(Collected data)
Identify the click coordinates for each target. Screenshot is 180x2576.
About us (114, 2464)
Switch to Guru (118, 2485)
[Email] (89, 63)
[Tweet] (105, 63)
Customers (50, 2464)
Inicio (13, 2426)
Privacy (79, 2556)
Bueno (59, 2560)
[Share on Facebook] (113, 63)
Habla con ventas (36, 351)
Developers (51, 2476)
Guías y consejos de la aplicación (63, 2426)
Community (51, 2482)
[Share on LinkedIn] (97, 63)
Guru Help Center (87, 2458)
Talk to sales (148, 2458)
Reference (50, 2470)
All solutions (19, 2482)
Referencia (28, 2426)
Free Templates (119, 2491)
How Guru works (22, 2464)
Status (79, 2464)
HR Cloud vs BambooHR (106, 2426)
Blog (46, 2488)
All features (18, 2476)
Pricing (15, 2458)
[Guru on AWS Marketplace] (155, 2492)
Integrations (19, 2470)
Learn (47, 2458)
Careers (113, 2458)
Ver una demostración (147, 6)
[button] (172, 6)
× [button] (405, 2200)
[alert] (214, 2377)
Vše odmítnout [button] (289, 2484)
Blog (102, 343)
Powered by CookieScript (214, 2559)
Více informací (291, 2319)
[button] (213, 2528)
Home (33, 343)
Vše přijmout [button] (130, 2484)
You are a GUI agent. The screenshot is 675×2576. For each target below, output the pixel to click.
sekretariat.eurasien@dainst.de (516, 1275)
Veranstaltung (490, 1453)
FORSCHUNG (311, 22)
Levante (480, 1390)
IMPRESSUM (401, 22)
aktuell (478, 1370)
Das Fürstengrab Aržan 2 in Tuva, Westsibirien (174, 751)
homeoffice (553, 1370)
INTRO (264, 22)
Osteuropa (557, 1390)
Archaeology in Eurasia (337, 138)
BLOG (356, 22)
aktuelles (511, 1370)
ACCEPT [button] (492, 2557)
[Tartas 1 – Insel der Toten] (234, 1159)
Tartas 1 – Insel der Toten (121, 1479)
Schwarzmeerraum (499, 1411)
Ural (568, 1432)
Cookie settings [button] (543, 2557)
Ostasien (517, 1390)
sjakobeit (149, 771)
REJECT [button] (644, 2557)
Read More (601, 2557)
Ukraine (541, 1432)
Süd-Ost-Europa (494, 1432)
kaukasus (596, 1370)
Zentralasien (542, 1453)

> _TASK_: Exactly and only the lines from the line containing "aktuelles (511, 1370)" through the last line of the entries should be copied, both ends included.

> _TASK ANSWER_:
aktuelles (511, 1370)
ACCEPT [button] (492, 2557)
[Tartas 1 – Insel der Toten] (234, 1159)
Tartas 1 – Insel der Toten (121, 1479)
Schwarzmeerraum (499, 1411)
Ural (568, 1432)
Cookie settings [button] (543, 2557)
Ostasien (517, 1390)
sjakobeit (149, 771)
REJECT [button] (644, 2557)
Read More (601, 2557)
Ukraine (541, 1432)
Süd-Ost-Europa (494, 1432)
kaukasus (596, 1370)
Zentralasien (542, 1453)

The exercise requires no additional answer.